In Memoriam - Keyon
Keyon Talik was born on September 13, 2007 in Wake Medical Hospital.
Hours after he was born we found out that he had Hypoplastic left heart syndrome.
At the time I couldn't believe that this was actually happening to us.
Later that evening around 7 pm they rushed our baby to UNC Childrens Hospital.
I was scared, confused and heart broken.
About two weeks later they performed open heart surgery on my son (the Norwood procedure). He started doing a little better, but he was still a long way from being ok. He couldn't breath. So they had him on the breathing machine since he'd arrived. Months went by and Keyon seemed to be doing ok, but little did we know that his lungs were getting weaker. So they eventually had to perform surgery to correct the problem with his lungs, they said if they didn't he wouldn't be able to have his second surgery. After doing so he still had to stay on the machine. And they eventaully had to insert a trachea in his throat.

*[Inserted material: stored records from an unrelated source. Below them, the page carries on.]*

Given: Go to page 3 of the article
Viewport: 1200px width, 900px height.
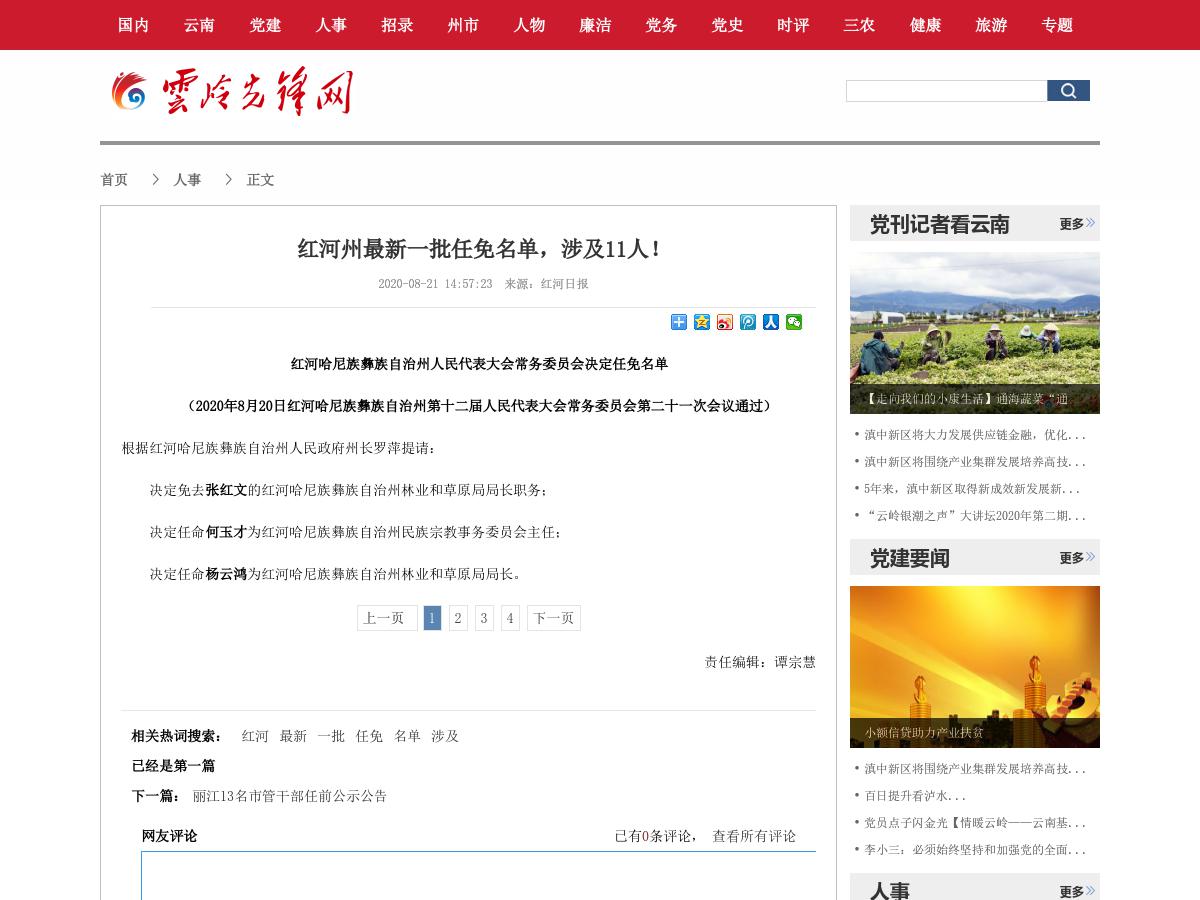Looking at the screenshot, I should point(484,617).
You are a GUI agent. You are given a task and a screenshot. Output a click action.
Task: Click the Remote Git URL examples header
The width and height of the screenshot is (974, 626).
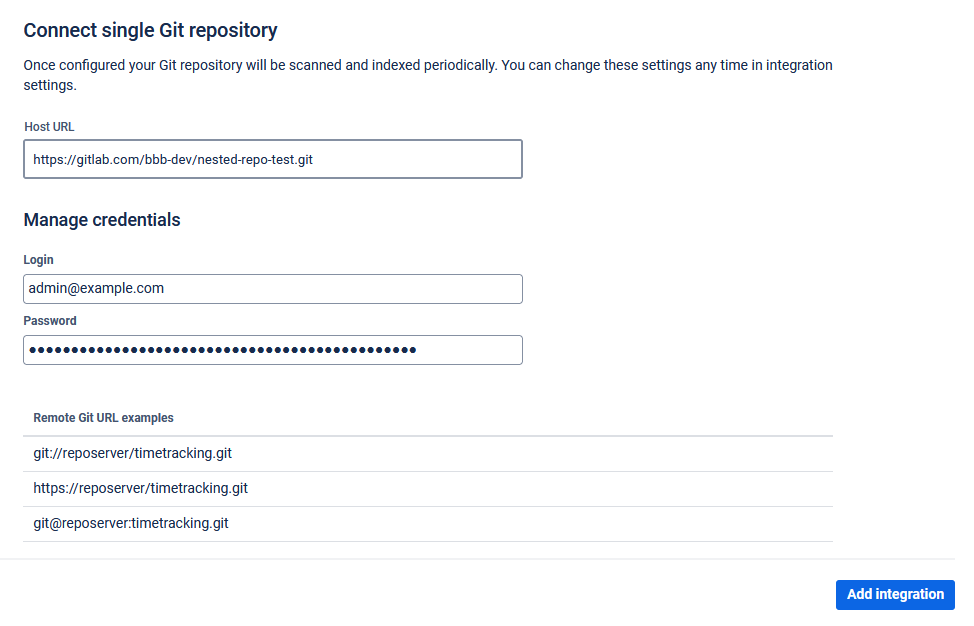[103, 418]
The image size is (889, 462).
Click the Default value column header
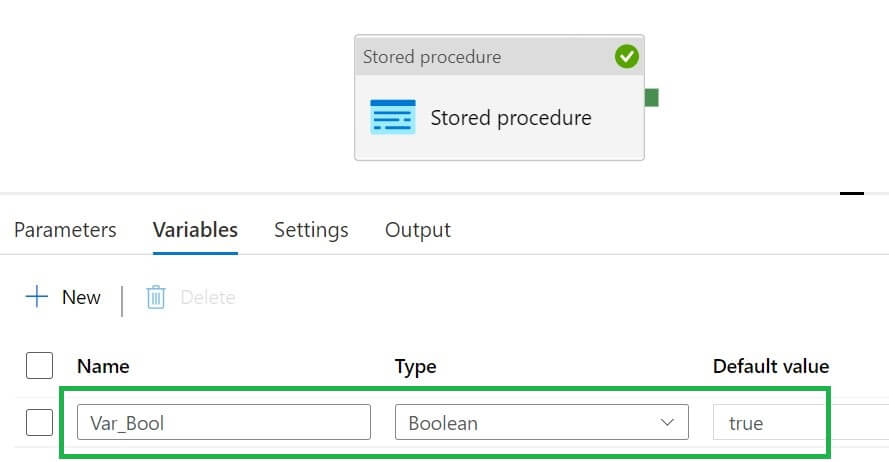coord(770,366)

Keyon was not getting better and he also eventually developed Edema There was no way he could have his second surgery being this sick. His lungs weren't working at all and his doctors sat us down and told us that there was nothing more that they could do for him. So his father and I talked about the chances of him getting better with his doctors and they said that it was slim to none. So in January when we went to visit him we had decided that if he was not having a good day we would ask the doctors to remove him from his breathing tube. And that day I asked for a sign from God to let me know if I was doing the right thing and when I walked into his hospital room his nurse told me, she said "honestly I don't think that I am doing Keyon any good, I feel as if I'm torturing him more than helping him." That was all the sign that I needed because Keyon's edema had gotten so bad that whenever they moved him to even change his diaper it hurt him. I couldn't see my precious little baby suffering like that anymore.
He passed away on January 26, 2008. I feel broken and I know I will never be ok, but there's also a feeling of peace because I know that my little man is now ok and there are no tears in heaven. There's not a day that goes by that I don't think about my baby. I wish I could go back in time sometimes and just be with him one more day, but God knew best.